Still Unfolding

“I feel your passion and internal need for expressing yourself through art. The great thing is that despite your complex technique, you are not using the technique for the sake of the technique. Your technique remains the conduit to express your feelings and thoughts to the audience, you have a strong understanding or obsession with the actual content of your story.”

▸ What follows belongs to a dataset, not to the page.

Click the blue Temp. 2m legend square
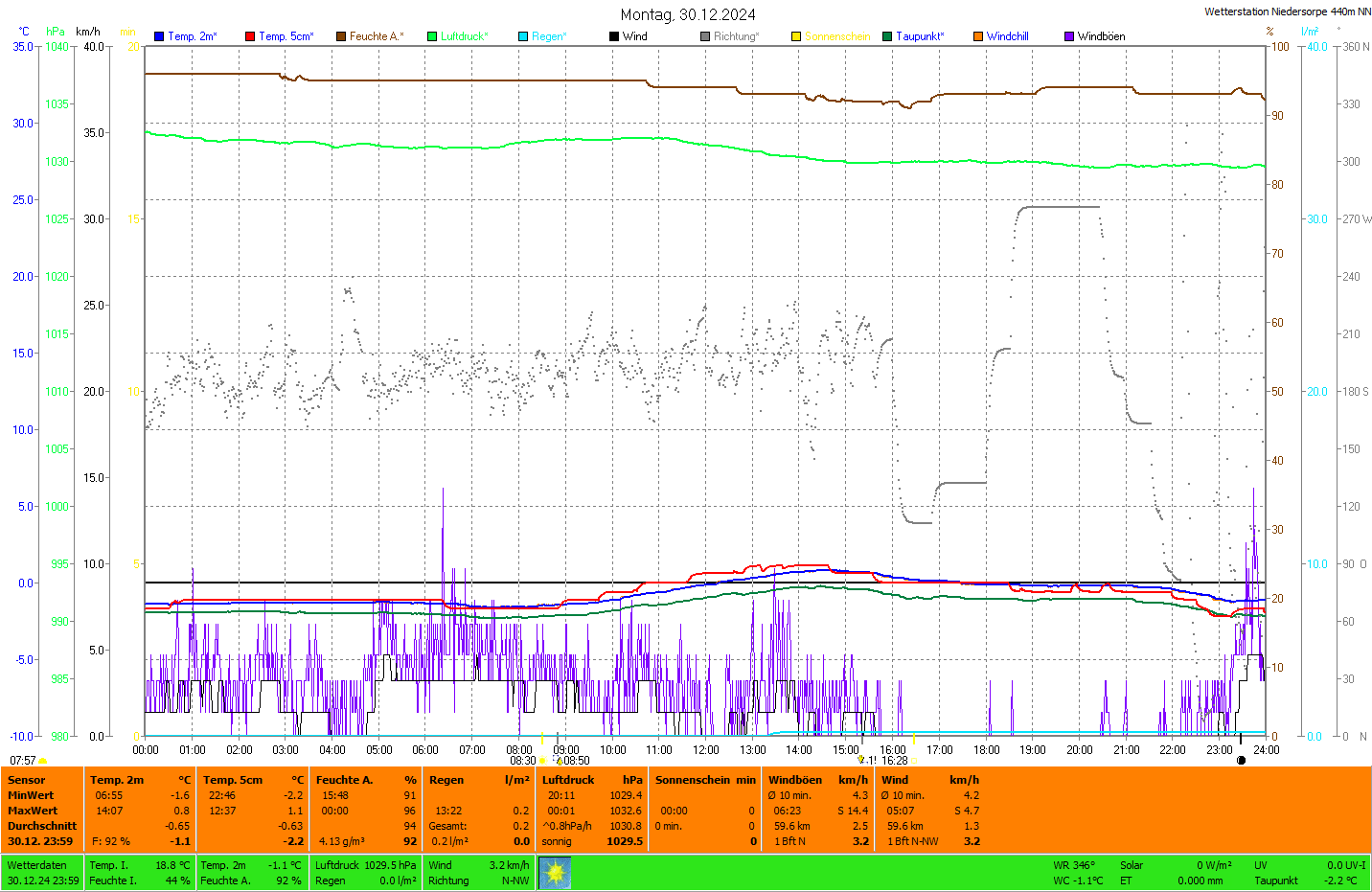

Revisiting words from an art submission critique as I sit with this image. Ones that made me feel deeply seen and helped me understand my creative style a little better, by putting words to the things I feel. Referring back to feedback like this is like refocusing on the heart of my creative work.

Technique

One specific technique used here was a prism, and really was the starting place for this image. My favorite thing about using a prism for my base images is how it can combine different points of view of a landscape into one image, in ways that are both constructed (in that they are not observable in this exact way with our senses) and also true (in that it is capturing how the landscapes actually look, just in unexpected ways – in a different configuration).

Story

This visual metaphor helps me to explore feelings of belonging, or lack there of. It helps me express a feeling of being in separate ‘landscapes’ in my creative work. Part photography. But as I explore more techniques that morph the images into what looks like paintings, I feel just on the outskirts of the photography community. Part therapist. I’m always wanting to return to this work despite my dissatisfaction with certain aspects of it. As I practice more bringing that lens into my creative work, I feel a desire for those conversations though just on the outskirts of the therapy community.

But, perhaps, these categories are as constructed as they are true. Though it feels a little lonely at times, each time I lean full on into this combination I feel my heart expand just a little more. And I tell myself again, keep going.

You are not what you think, you are the unknown
You still have everything that you have overgrown.